Flexibilityisquay · 09/10/2014 09:31

I am jealous of all these people with savings and investments. One day I hope to be organised enough to have such things! Grin

I've noticed several people have said you should share everything in a marriage, I'm not sure I agree with that. Maybe there is a fundamental difference in the way different people view marriage, which influences their view on financial arrangements. DH and I share our lives, house, child, thoughts, various interests, and we even do the same job. However it is very important to me to still retain a bit of me that is separate. This idea of merging everything completely scares me a bit.

OP posts:
Bambambini · 09/10/2014 10:05

We have seperate accounts. I don't work so husband pays an amount into my account monthly to cover food, kids and house stuff and for me to spend as I wish. We don't ask for permission to buy things or even know how much each other spends. Like having my own account and sometimes we joke on who's paying for lunch. But we see his money as our/ family money and never have a problem with it.

Bambambini · 09/10/2014 10:09

And my husband probably does spend a lot more than me over the year as he has expensive tastes and hobbies. Better if I don't know.

rocketjam · 09/10/2014 10:11

We used to have separate finances, but I stopped working when I hd the kids and it makes more sense now (I am studying and childminding, so low income and self-employed) to put everything in one pot and pay everything out of it.

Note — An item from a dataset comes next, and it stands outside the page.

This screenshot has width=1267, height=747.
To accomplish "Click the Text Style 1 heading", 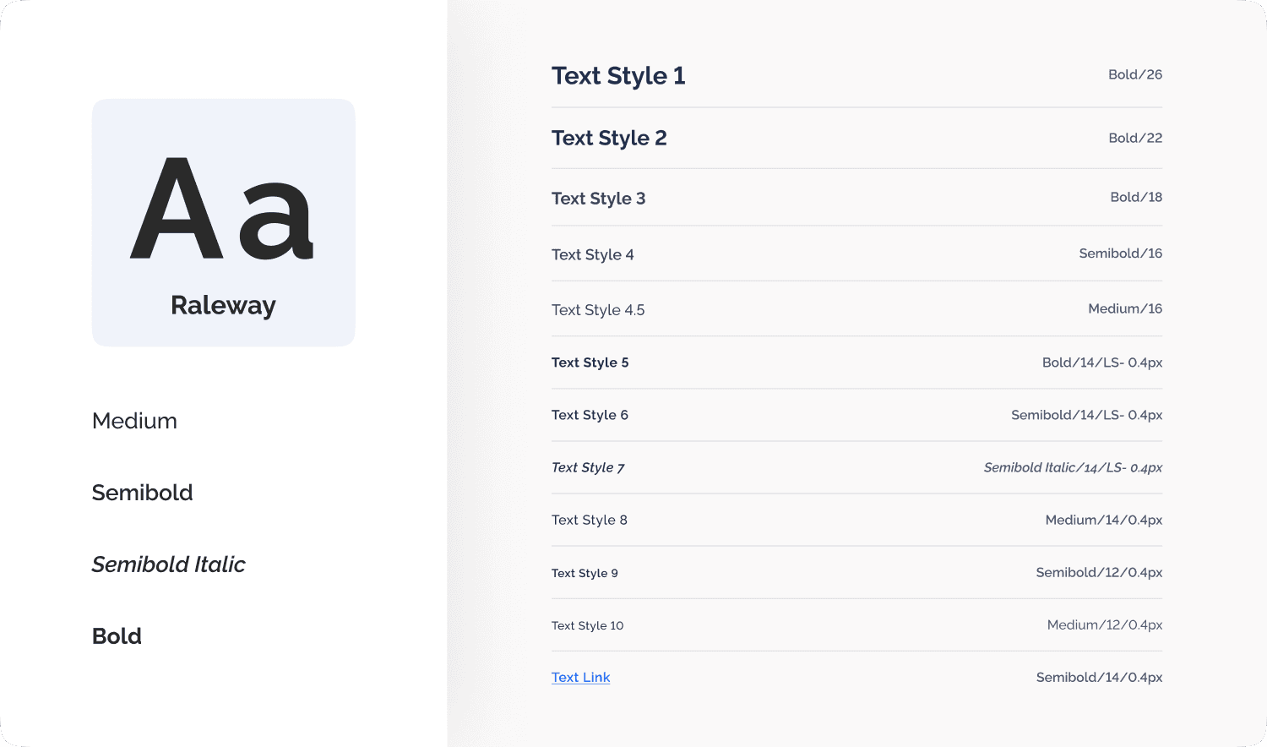I will [x=618, y=76].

We don't have a mortgage, and our pensions are sorted so we don't have to plan for that. We don't generally ask 'permission' for any expenses except that we do talk about it. Example, washing machine breaks down, what's the budget for a new one. DH cycles to work every day and has been using the same bike for 8 years, how much should he spend on a new bike (ie, what we can afford).

harryhausen · 09/10/2014 10:23

Well, me and my DH are joint for everything. Mortgage, bills, savings, the lot.

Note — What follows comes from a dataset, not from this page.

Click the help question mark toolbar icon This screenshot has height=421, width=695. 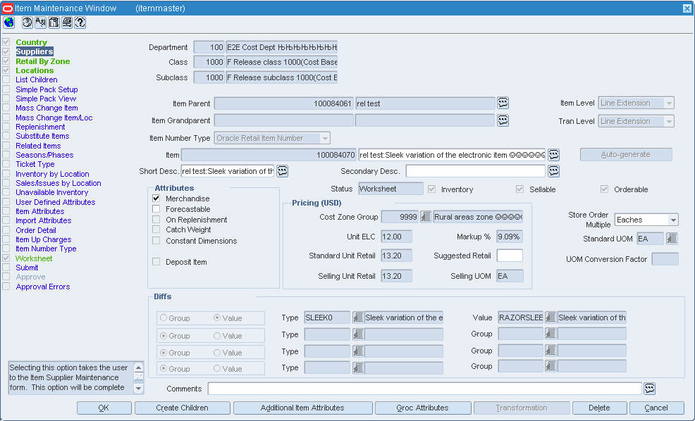80,22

We used to be fiercely separate (or at least I was fierce!). We used to have a joint mortgage/bills account that we both paid into. When we had our first child I was adamant that would continue. I am/was self employed and saw it as being sometimes of 50's housewife if our finances were joint.

However, 12 months into being a mum I was struggling (of course!). I wasn't working the hours I used to, I was getting into huge

harryhausen · 09/10/2014 10:30

Sorry, sent message with an runaway thumb!

Anyway, after a while I was getting into huge trouble. DH said it was time to pool money as he was earning more. So we did, and we've never looked back.

10 years on and now I earn more money again we still pool everything. Dh's wages pay for mortgage and bills, and my money pays for any extras and emergencies. This way, pooling everything we've managed to save 20k in joint savings and we haven't really skimped on stuff. We've never argued over money. We trust each not to buy things we can't afford. E.g I don't care if he buys a pair of new boots etc and he doesn't bat an eyelid at a new dress.

Like most people have said, this works for us. No way is 'wrong'. Whatever works. However, I don't like any insinuation that somehow I'm not an independent person because me and DH share everything.